STATED TASK: Rewrite the items from the line with "Advanced Topics in Complex Trauma and..." up to and including the line with "811-438-8593 (212, 16)", swapping "Catalog" for "Course Catalog" and leaving everything else unchanged. Give only those lines.

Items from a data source
** begin **

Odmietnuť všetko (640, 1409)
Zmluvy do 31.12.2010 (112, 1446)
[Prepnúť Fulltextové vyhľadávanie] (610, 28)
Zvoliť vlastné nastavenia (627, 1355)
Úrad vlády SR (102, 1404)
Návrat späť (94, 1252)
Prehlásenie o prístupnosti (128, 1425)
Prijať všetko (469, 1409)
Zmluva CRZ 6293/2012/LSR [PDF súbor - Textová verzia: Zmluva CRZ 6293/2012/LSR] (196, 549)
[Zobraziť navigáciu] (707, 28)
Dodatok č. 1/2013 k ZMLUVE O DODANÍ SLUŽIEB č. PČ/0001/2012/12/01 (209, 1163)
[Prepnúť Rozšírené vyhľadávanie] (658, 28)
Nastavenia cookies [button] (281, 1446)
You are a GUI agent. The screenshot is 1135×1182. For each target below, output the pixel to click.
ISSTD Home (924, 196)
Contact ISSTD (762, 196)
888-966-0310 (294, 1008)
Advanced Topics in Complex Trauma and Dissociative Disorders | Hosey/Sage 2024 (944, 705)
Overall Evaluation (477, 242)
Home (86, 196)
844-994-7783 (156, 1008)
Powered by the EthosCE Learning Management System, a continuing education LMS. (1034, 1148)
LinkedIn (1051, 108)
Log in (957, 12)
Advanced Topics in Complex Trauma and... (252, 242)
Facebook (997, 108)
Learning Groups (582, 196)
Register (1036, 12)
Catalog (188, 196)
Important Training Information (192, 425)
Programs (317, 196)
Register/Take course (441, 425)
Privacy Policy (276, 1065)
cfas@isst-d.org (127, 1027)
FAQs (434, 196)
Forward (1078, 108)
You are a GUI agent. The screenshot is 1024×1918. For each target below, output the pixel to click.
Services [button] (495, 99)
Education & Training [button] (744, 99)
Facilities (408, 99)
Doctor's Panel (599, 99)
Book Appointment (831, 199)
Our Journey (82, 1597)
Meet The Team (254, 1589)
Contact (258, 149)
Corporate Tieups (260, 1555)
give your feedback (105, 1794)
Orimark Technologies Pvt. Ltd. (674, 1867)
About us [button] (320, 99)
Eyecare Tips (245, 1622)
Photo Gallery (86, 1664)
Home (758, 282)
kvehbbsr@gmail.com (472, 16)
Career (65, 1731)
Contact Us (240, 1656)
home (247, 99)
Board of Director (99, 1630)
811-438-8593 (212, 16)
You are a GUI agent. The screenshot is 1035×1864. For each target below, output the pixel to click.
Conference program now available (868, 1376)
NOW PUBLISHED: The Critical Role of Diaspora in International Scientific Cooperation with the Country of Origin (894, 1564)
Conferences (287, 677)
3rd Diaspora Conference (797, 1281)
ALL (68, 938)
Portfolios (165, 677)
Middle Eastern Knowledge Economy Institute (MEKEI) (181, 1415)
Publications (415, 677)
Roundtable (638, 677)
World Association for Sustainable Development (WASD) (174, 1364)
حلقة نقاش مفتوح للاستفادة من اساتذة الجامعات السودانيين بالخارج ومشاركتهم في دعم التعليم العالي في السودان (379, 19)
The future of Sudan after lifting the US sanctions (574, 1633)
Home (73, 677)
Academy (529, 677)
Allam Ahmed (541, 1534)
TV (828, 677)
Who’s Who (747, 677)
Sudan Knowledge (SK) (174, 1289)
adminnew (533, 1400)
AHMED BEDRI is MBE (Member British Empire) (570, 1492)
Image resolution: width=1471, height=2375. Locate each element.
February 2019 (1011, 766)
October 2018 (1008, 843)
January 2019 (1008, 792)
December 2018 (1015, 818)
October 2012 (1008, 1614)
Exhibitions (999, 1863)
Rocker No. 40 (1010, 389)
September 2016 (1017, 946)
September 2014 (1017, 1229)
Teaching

** end **

RESULT OF THIS EXERCISE:
Advanced Topics in Complex Trauma and... (252, 242)
Facebook (997, 108)
Learning Groups (582, 196)
Register (1036, 12)
Course Catalog (188, 196)
Important Training Information (192, 425)
Programs (317, 196)
Register/Take course (441, 425)
Privacy Policy (276, 1065)
cfas@isst-d.org (127, 1027)
FAQs (434, 196)
Forward (1078, 108)
You are a GUI agent. The screenshot is 1024×1918. For each target below, output the pixel to click.
Services [button] (495, 99)
Education & Training [button] (744, 99)
Facilities (408, 99)
Doctor's Panel (599, 99)
Book Appointment (831, 199)
Our Journey (82, 1597)
Meet The Team (254, 1589)
Contact (258, 149)
Corporate Tieups (260, 1555)
give your feedback (105, 1794)
Orimark Technologies Pvt. Ltd. (674, 1867)
About us [button] (320, 99)
Eyecare Tips (245, 1622)
Photo Gallery (86, 1664)
Home (758, 282)
kvehbbsr@gmail.com (472, 16)
Career (65, 1731)
Contact Us (240, 1656)
home (247, 99)
Board of Director (99, 1630)
811-438-8593 (212, 16)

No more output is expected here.